■ TUJUAN LATIHAN
Dalam kutipan tentang New York di bawah, apa alasan yang diucapkan seorang profesor di kampus penulis tentang kota itu?

■ KUTIPAN PILIHAN
┄┄┄┄┄┄┄┄┄┄┄┄┄┄┄┄┄┄┄┄
New York dan Lombok dalam Satu Halaman
"Kota ini membuat saya bangga akan hal yang saya tidak punya"
Menjadi college traveler dengan uang pas-pasan bukan berarti tidak bisa sepenuhnya menikmati keindaah kota New York. Saya berkesempatan mengunjungi kota ini dua kali, pertama memang karena ingin melihat New York--Hutan Menara—yang dianggap sebagai salah satu lambang peradaban abad 21 dan yang kedua karena urusan pekerjaan.
Sebelum menginjakkan kaki di kota
ini banyak hal negatif yang saya dengar dari orang Amerika tentang kota ini,
bahkan salah seorang professor yang mengajar di kampus saya tidak pernah
tertarik untuk mengunjung kota ini. “Kota ini terlalu ramai dan semua orang
suka hidup sendiri,” Katanya. Kota New York sering dianggap seperti pelarianbagi
orang-orang yang suka kesendirian tapi
mereka ingin sendiri bersama-sama. Ada juga yang mengatakan kalau kota ini
terlalu terang oleh lampu-lampu merkuri yang dibuat manusia sehingga
penduduknya tidak bisa menikmati bintang sepenuhnya pada malam hari, setiap
orang di New York selalu berjalan cepat, lebih cepat dari orang-orang Amerika
pada umumnya karena mereka terlalu sibuk. Jika saya menceritakan
keburukan-keburukan yang saya dengar tentang kota ini, mungkin tidak akan bisa
habis saya tulis namun keburukan –keburukan yang saya dengar ini tentu saja
tidak mengurungkan niat saya untuk mengunjungi kota impian. Yeah, saya
menyebutnya kota ini kota impian, karena
seniman dan penulis dari berbagai belahan dunia banyak memilih hijrah ke kota
ini untuk berkarir, tinggal di gedung-gedung pencakar langit yang menjauhi gravistasi,
membuat mereka merasa semakin bebas, mungkin juga karena mereka membutuhkan
banyak waktu untuk sendiri dan mereka ingin sendiri bersama-sama.
┄┄┄┄┄┄┄┄┄┄┄┄┄┄┄┄┄┄┄┄
■ MATERI TERKUMPUL
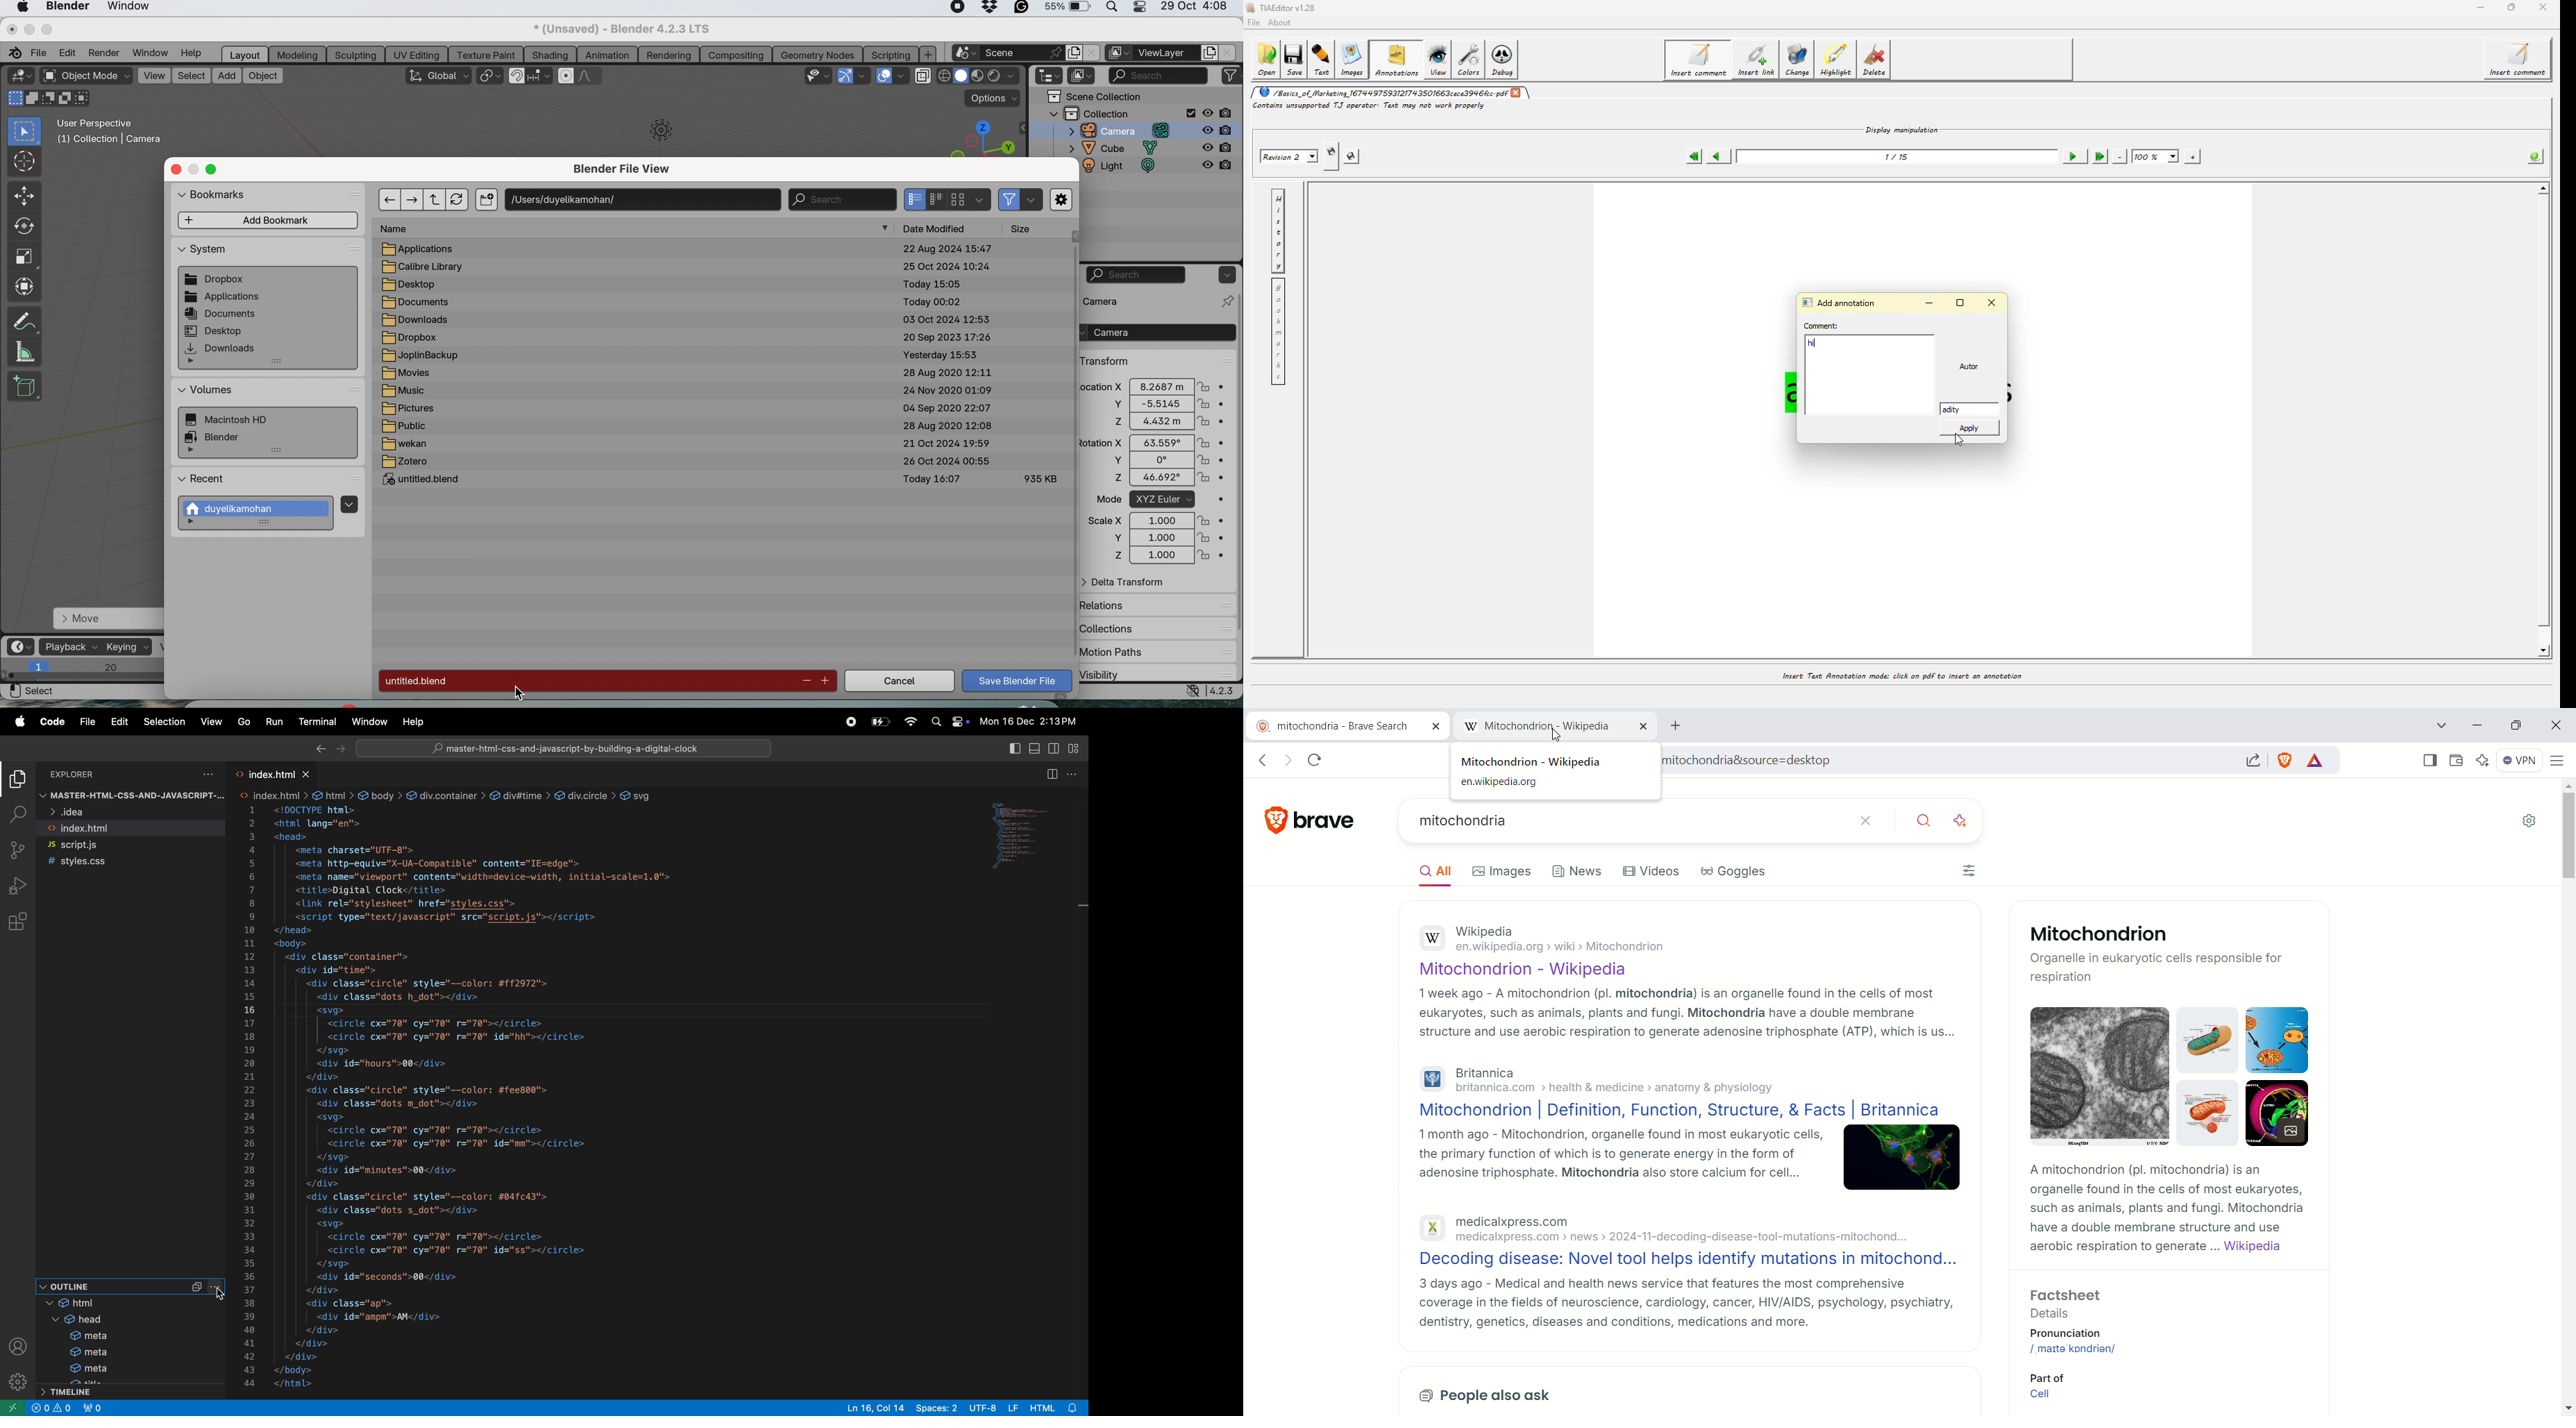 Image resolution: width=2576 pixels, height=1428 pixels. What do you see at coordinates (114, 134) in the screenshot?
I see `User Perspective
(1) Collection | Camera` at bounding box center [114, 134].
┄┄┄┄┄┄┄┄┄┄┄┄┄┄┄┄┄┄┄┄
■ JAWABAN TERTULIS
Menurut profesor itu, kota New York terlalu ramai dan semua orang suka hidup sendiri.